Emma Brunskill earned bachelor’s degrees in Computer Engineering and Physics from the UW before earning a Rhodes Scholarship to Oxford University, where she obtained a master’s degree in neuroscience on her way to earning her Ph.D. from MIT. Brunskill subsequently completed a postdoc at University of California Berkeley before joining the faculty of Carnegie Mellon University. She later moved to Stanford University, where her research focuses on the development of robust artificial intelligence systems for use in health care and education that make good decisions despite being inherently data-limited.

“Emma has already amassed an amazing collection of accomplishments and contributions, and unlike me, has decades of them still ahead of her,” Lazowska said with a smile.

Kirk Glerum (B.S., ‘83)

“Customers hate crashes.” Those words, and what followed them in a two-page memo Kirk Glerum wrote back in 1998, would end up revolutionizing software reliability. Glerum was a member of the Microsoft Office team, which he joined a few years after graduating from the UW with degrees in Computer Science and Mathematics. With web-based communication becoming more common, he envisioned a way to save future customers from the sight of the dreaded dialog box by introducing a crash reporting system to enable the company’s developers to issue fixes. Glerum’s solution was, Lazowska noted, “a game-changer for Microsoft which ultimately became common across the industry.”

Glerum spent 22 years at Microsoft. Now “happily retired,” he and his family have supported his alma mater in multiple ways, including creation of the Glerum Family Endowed Scholarship and Glerum Family Endowed Fellowship to support Allen School undergraduate and graduate students who demonstrate financial need.

Brad Calder (B.S., ‘91)

Brad Calder is another who earned degrees in both Computer Science and Mathematics from the UW, after which he went on to earn his Ph.D. from the University of Colorado at Boulder. From Digital Equipment Corporation’s Western Research Lab, to the University of California San Diego faculty, to Microsoft and, now, Google, “Brad has truly done it all,” observed Lazowska. 

Before leaving academia for industry, Calder graduated 14 Ph.D. students and published over 100 research papers on systems, architecture and compilers. At Microsoft, Calder was a member of the team that founded the company’s Azure cloud project in 2006. Now, at Google, he serves as Vice President and General Manager of Google Cloud Platform and Technical Infrastructure. In this role, he oversees product and engineering for hardware, compute, networking, storage, databases, and data analytics.

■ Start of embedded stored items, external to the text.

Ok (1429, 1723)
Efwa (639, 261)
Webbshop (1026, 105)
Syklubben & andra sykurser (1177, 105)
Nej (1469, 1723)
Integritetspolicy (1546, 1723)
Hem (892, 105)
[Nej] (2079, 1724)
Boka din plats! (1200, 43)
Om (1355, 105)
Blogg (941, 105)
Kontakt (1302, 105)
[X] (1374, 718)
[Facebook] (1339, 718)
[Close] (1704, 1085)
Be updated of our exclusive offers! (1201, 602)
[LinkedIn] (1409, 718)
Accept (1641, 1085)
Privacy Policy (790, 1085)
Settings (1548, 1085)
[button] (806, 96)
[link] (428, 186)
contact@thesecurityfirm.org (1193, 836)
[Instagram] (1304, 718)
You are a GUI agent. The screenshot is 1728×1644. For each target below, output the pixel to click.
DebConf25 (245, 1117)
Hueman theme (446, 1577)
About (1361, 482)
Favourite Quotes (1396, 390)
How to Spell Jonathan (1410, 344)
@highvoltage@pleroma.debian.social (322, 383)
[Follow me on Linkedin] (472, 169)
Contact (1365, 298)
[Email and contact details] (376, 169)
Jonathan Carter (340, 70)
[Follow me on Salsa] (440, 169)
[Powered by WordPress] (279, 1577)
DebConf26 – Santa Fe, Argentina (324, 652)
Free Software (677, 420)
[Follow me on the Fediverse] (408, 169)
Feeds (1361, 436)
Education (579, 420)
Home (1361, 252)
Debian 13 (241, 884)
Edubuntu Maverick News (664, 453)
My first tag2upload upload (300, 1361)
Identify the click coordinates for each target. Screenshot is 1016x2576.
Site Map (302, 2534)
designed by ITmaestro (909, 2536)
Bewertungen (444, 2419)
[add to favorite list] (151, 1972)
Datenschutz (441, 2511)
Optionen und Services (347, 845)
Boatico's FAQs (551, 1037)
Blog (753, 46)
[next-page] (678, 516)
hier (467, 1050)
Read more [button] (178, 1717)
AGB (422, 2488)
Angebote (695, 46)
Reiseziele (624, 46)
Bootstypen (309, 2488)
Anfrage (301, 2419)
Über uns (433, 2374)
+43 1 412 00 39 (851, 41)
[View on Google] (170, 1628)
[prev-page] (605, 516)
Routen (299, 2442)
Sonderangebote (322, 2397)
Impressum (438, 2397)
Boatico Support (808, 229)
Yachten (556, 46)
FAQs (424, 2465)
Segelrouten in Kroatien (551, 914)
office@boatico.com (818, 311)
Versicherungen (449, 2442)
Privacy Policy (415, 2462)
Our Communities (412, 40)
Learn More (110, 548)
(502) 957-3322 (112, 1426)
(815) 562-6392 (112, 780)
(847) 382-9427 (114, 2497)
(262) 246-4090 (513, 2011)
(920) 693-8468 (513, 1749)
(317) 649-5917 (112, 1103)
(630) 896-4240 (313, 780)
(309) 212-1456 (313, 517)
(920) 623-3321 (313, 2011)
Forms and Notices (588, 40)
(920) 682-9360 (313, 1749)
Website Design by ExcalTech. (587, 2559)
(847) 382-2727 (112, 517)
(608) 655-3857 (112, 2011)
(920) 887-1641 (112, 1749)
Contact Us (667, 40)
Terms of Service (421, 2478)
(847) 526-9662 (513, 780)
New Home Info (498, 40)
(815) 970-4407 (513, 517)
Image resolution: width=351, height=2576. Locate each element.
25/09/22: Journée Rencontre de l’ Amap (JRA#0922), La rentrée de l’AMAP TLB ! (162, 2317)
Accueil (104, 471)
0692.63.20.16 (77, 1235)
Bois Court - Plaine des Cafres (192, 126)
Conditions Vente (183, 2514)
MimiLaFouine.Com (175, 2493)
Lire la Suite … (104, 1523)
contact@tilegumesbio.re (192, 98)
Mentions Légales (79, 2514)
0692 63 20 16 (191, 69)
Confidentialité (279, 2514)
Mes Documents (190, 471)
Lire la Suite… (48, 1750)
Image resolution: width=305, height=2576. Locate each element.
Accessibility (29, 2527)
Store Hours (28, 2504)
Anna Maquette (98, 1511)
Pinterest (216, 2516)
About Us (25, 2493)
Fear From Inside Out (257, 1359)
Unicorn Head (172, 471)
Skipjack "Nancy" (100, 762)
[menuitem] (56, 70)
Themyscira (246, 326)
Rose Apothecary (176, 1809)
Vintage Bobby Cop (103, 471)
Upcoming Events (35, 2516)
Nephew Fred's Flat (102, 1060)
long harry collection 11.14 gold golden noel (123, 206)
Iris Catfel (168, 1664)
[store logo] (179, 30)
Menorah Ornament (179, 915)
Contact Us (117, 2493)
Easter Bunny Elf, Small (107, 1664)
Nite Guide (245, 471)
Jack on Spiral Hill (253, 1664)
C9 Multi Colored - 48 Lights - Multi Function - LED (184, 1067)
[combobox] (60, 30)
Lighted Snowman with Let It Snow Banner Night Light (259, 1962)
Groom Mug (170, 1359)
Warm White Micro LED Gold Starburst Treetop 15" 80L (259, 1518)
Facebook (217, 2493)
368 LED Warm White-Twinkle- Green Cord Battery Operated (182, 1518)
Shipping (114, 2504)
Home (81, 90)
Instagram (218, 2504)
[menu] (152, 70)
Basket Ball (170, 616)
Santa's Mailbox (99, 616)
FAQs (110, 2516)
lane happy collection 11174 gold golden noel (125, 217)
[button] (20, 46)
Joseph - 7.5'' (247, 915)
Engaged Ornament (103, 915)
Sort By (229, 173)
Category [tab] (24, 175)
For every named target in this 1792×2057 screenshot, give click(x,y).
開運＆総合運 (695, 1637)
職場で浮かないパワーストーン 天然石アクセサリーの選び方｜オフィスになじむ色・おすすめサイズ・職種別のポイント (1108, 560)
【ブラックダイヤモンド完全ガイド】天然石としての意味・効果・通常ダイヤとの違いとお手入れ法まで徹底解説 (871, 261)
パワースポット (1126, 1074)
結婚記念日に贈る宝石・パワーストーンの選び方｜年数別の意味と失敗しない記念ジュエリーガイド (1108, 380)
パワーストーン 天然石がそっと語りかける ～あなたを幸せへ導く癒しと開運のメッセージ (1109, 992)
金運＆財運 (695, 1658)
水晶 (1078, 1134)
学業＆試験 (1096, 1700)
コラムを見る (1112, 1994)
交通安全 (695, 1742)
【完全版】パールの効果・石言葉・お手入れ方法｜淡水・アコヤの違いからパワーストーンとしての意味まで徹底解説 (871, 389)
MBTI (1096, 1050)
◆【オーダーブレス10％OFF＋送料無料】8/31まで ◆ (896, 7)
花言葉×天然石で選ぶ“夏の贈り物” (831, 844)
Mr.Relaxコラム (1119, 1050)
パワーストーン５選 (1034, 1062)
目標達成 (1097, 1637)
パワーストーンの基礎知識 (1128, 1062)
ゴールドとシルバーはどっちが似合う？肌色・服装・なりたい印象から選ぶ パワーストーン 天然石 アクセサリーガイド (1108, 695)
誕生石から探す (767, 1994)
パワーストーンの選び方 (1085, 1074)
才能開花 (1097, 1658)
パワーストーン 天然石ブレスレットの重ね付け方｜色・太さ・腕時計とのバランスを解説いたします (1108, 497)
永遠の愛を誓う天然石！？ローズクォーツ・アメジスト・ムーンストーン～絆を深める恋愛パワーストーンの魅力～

Heather Underwood (B.S., ‘09)

Heather Underwood is a prime example of the almost limitless paths open to holders of a computer science degree. Her research has spanned computer science, global health, human-centered design, education and international development. While working on her Ph.D. at CU Boulder advised by fellow Allen School alum John Bennett (Ph.D., ‘88), Underwood developed PartoPen, a digital pen application used to monitor maternal labor and reduce birthing complications in the developing world. After serving on the faculty of CU Boulder and as executive director of Denver BioLabs, she served as a Biodesign Fellow at Stanford University on the way to becoming a full-fledged medical device and health technology entrepreneur.

Currently CEO of EvoEndo, which has developed a safer and more affordable single-use alternative to sedated endoscopy, “Heather, like all of our Alumni Impact Award recipients, is changing the world,” Lazowska concluded.

Recognizing the next generation of leaders and innovators…

Side-by-side portraits of Peter Michael and Joseph Schafer in front of leafy green backgrounds.
Peter Michael (left) and Joseph Schafer

Outstanding Senior Awards

The Allen School recognized two graduating students with Outstanding Senior Awards for demonstrating superior scholarship, leadership potential and the ability to create and apply new knowledge in the field of computing.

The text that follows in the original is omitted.